[Problem description]
The full listing, word for word and free of images, is the expected result.
+++ Excerpted records
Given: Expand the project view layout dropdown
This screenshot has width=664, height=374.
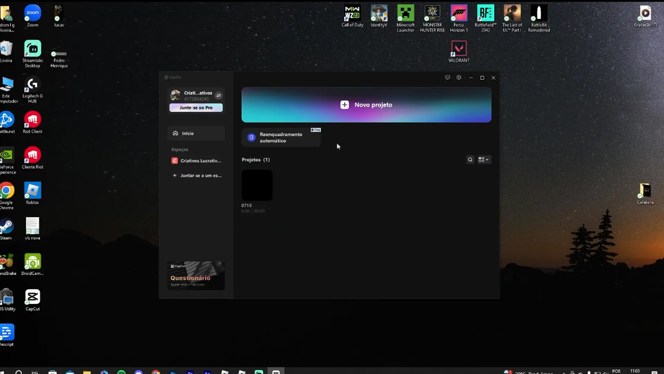Looking at the screenshot, I should point(483,160).
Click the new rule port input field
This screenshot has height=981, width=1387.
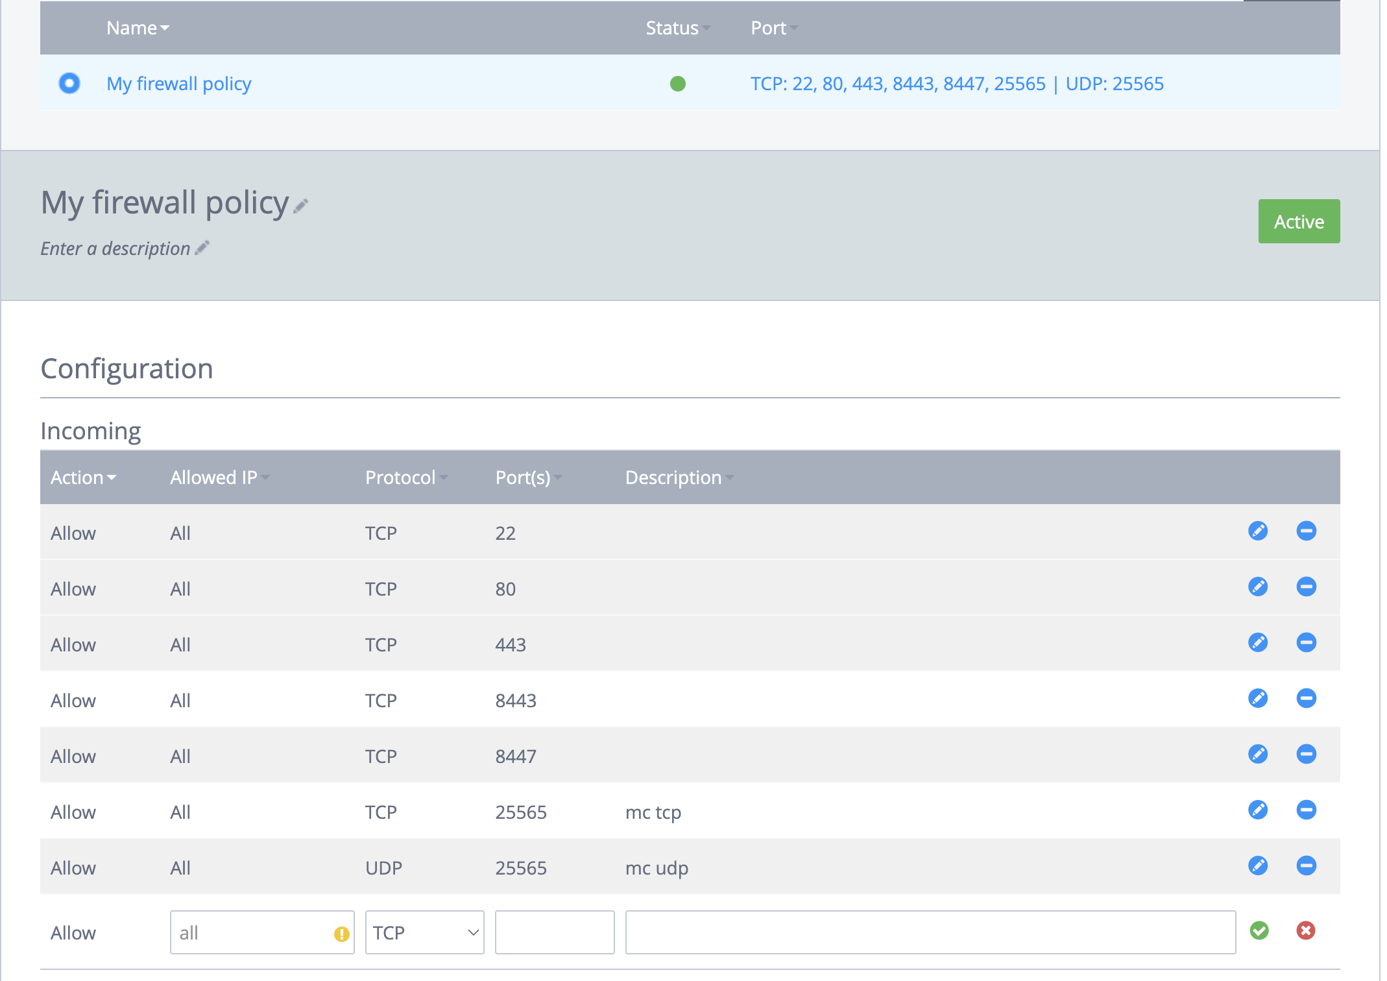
++++++
[Finished task]
Given: Expand the project view layout dropdown
This screenshot has width=664, height=374.
Looking at the screenshot, I should point(483,160).
Click the new rule port input field
This screenshot has height=981, width=1387.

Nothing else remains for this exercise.